Michael Roche, owner of Roche Fruit, Yakima, said he had bitter pit in Gala and Honeycrisp. Gala is generally believed less susceptible.

Greg Clevenger, salesman for Northern Fruit Co., East Wenatchee, said the company had to repack 15 percent of its early Golden Delicious to weed out bitter pit. It’s been a problem in early Fuji and Honeycrisp, he said.

Contacted later, Ines Hanrahan, postharvest physiologist at the Washington Tree Fruit Research Commission, said she’s not surprised because prolonged daytime and nighttime heat this fall meant trees were not taking in enough calcium.

June through August was the second hottest on record in Washington and August lows were the warmest on record, according to Washington State University AgWeatherNet.

Growers spray calcium on the trees as part of their horticultural routines and there’s not much more they could do, Hanrahan said. The culled fruit can be used in apple juice and sauce, she said.

Honeycrisp is the most susceptible but Golden and Red Delicious and Granny Smith get it, she said.

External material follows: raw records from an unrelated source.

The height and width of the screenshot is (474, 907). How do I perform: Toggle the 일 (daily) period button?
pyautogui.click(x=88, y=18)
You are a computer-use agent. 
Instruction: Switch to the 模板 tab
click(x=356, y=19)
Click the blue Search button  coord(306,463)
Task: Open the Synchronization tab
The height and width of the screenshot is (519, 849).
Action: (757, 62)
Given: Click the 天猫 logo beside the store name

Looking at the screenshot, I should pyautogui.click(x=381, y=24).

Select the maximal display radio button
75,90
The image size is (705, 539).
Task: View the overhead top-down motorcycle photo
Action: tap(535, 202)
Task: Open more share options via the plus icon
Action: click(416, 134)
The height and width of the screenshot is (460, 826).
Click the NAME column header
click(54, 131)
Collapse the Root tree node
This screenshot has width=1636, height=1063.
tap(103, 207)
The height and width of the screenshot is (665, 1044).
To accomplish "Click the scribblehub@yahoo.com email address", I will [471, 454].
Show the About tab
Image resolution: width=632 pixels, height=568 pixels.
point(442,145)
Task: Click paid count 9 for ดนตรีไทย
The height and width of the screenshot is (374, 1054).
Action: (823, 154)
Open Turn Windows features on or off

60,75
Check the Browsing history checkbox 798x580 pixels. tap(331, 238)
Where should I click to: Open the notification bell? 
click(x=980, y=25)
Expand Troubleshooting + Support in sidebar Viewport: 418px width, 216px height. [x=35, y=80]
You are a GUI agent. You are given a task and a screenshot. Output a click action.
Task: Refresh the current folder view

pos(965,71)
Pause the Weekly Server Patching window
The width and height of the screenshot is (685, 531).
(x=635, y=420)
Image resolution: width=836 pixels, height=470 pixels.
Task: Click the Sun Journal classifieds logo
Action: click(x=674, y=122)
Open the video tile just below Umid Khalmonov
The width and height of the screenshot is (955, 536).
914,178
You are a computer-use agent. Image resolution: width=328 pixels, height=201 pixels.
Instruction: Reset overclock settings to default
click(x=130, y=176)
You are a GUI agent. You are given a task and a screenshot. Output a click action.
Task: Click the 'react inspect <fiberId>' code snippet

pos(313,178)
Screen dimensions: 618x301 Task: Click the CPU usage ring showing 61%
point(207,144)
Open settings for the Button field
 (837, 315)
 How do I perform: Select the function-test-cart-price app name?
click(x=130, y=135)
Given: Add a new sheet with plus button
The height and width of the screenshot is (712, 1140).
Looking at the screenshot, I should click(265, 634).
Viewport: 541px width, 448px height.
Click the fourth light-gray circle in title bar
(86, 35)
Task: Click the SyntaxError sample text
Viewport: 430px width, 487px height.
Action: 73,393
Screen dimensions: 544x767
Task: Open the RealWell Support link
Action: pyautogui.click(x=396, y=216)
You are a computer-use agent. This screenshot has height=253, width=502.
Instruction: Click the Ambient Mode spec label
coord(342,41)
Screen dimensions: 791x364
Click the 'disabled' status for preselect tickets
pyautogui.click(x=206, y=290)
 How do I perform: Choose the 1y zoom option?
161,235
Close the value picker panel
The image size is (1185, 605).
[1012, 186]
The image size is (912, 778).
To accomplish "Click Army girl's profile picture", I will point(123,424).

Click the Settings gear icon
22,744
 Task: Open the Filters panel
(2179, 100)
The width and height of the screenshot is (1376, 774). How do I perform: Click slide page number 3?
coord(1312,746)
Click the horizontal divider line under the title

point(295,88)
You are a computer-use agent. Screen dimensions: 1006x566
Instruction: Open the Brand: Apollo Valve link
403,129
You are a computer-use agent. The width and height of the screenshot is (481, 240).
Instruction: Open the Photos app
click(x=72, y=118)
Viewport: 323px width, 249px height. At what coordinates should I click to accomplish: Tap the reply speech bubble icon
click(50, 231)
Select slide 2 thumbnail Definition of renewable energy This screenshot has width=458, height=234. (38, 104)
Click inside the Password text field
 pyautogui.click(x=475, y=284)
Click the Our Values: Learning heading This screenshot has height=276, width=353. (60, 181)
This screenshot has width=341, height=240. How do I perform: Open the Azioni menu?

Blotch pit, a related disorder, is likely to show up more in January after fruit has been stored a while, she said.

At the meeting, a dozen company leaders, who also are members of the Apple Commission board, said they are picking over estimate on Red Delicious and Granny Smith and below estimate on Gala, Honeycrisp and Golden Delicious.

Most of them said that by the Dec. 1 storage report the crop will remain close to the 119.8 million, 40-pound, fresh-packed boxes industry forecast of Aug. 1. The number is revised at storage reports at the first of every month starting in November and going through the year-long sales season.

Gala did not color well because weather stayed hot too long and there’s great diversity in fruit size, some said. Red Delicious are larger which is a concern since smaller reds sell better overseas, said Todd Fryhover, Commission president.

Stemilt Growers Inc., Wenatchee, is short on Gala and Honeycrisp, but should be on estimate with conventional apples while maybe 20 percent short on organic, said West Mathison, Stemilt president.

Mexico’s apple crop is now looking like 22 million boxes instead of 29 million and it doesn’t have a lot of storage, Thomas said. Mexico is Washington’s No. 1 apple export market.

New York and Michigan have large crops and a lack of pickers, Thomas said.

They have a lot of challenges and are selling apples at 59 cents a pound which is freight costs for Washington companies shipping apples to the East, Mathison said.

“I’m surprised we’ve moved as much as we have out there,” he said.